Blues-rock guitarist Joe Bonamassa released a new solo album, Black Rock, and also played his six-string as a member of the new “supergroup,” Black Country Communion, on its self-titled debut. Both albums hearken back to the glory days of classic rock, as do a number of other new groups that have recently surfaced. Taddy Porter, the Gracious Few, Black Water Rising, Stereoside, just to name a few, all had releases in 2010. These are groups that clearly cut their teeth on Zeppelin, Sabbath and AC/DC, who also have the chops and the artistic and creative skills to own that classic sound and run with it.

Ozzy’s guitarist for the past two decades, Zakk Wylde, released a great new album, Order of the Black, with his own band, Black Label Society. Jerry Cantrel and his band, Alice in Chains, returned in 2010 with Black Gives Way to Blue. Guitarist Christ Duarte released his new album, Infinite Energy. And the great Peter Frampton released his latest, Thank You Mr. Churchill.

Mention must be made of Mike Tremonti, guitar guru for both Creed and Alter Bridge. In 2010, he served up the music on Alter Bridge’s new album, ABIII, and their Live in Amsterdam DVD.

Guitarist Lee Ritenour released 6 String Theory, a special project celebrating what it describes as “the world’s most popular instrument.” Joining Ritenour in this tribute to the guitar, the all-star line-up includes George Benson, BB King, Slash, Steve Lukather, John Scofield, Joe Bonamassa, Robert Cray and Vince Gill, as well as other superstars. Together they blend rock, blues, jazz, acoustic, country and classical into a seamless project that takes the listener on a musical exploration of the guitar. Debuting on 6 String Theory is sixteen-year-old Shon Boublil, the grand prize winner of Ritenour’s “Six String Theory Guitar Competition.”

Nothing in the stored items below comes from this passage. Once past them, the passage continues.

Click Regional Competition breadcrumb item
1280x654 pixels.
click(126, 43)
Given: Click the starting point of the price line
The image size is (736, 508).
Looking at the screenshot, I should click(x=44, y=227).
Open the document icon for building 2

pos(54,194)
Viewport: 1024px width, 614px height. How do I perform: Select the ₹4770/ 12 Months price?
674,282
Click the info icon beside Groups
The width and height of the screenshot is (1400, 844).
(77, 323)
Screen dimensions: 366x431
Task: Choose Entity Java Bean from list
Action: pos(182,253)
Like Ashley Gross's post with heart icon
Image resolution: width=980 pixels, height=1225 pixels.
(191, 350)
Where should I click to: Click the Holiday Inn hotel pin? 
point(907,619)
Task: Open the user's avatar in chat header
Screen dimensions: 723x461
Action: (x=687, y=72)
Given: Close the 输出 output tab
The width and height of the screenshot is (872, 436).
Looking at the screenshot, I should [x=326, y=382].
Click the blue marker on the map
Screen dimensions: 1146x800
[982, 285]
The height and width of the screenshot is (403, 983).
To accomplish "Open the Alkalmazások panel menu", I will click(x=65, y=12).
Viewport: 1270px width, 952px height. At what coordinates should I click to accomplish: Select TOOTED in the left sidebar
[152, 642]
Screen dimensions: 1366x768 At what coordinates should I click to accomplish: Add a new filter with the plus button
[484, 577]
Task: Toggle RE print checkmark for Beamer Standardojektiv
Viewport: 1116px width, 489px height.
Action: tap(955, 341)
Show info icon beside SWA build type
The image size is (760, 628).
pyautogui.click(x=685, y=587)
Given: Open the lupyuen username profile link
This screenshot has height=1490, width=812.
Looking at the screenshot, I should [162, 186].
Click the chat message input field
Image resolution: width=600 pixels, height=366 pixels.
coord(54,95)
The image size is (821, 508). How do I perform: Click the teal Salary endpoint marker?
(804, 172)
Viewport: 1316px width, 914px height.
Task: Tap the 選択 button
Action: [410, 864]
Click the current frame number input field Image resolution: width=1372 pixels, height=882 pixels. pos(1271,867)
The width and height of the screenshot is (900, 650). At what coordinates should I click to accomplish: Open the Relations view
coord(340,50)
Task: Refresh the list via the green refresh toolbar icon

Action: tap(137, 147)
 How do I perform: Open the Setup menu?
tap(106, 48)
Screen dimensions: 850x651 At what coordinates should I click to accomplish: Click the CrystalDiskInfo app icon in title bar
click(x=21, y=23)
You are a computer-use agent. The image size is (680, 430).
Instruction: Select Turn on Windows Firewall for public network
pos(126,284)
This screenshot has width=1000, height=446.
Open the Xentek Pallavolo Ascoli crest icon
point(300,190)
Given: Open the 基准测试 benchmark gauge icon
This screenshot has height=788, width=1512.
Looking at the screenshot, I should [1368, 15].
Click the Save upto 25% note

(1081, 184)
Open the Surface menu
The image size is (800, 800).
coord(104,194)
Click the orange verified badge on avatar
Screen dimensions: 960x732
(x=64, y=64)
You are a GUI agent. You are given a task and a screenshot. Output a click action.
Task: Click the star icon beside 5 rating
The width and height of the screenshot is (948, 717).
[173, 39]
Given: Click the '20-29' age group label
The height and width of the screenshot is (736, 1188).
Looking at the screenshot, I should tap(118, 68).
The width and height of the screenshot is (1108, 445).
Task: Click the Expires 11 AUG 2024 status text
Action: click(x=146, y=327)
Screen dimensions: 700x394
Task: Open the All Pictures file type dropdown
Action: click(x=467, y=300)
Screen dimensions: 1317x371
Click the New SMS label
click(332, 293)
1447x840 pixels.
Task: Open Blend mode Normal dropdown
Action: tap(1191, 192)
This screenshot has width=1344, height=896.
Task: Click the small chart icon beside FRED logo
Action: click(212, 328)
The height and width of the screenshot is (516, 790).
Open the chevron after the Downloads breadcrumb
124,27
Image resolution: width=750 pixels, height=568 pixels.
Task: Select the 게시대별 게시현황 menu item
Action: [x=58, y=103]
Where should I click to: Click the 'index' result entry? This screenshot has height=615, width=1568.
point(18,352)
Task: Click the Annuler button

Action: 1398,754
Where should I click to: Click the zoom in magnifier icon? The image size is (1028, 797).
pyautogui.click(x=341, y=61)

On the country music scene, three of the most popular artists are especially well-known and notable for their guitar prowess: Brad Paisley, Keith Urban and Zac Brown, each of whom had a new releases in 2010. Those guys could hold their own cutting heads with any one out there. On the whole, both traditional and modern country music tends to be as guitar-oriented as anything happening in rock and roll. One of the best albums of the year was The Guitar Song, a double set by traditional country artist Jamey Johnson.

The “Big 4” of heavy metal — Metallica, Slayer, Megadeth and Anthrax — remarkably went on tour together in the summer of 2010, and a DVD of their show was released in the fall. They’ll be bringing the show to the United States in the new year. Then there's the sweet sounds of Synester Gates and Zacky Vengeance, who unleashed their most recent Nightmare with their band, Avenged Sevenfold. Iron Maiden released Final Frontier, and the Scorpions released Sting in the Tail. Can Judas Priest be far behind? George Lynch (of Dokken and Lynch Mob) released his first instrumental rock guitar album, Orchestral Mayhem, applying his electric guitar and metal techniques to various classic pieces.

Finally, as far as the evidence I’ve gathered, Legacy Learning Systems released a new “Gibson” edition of their magnificent Learn & Master Guitar program. This is what I am using, not only for myself but also with my children, with steady success (hindered only by my busy schedule).

Readers can reckon for themselves,
but I hereby dub 2010 the “Year of the Guitar.”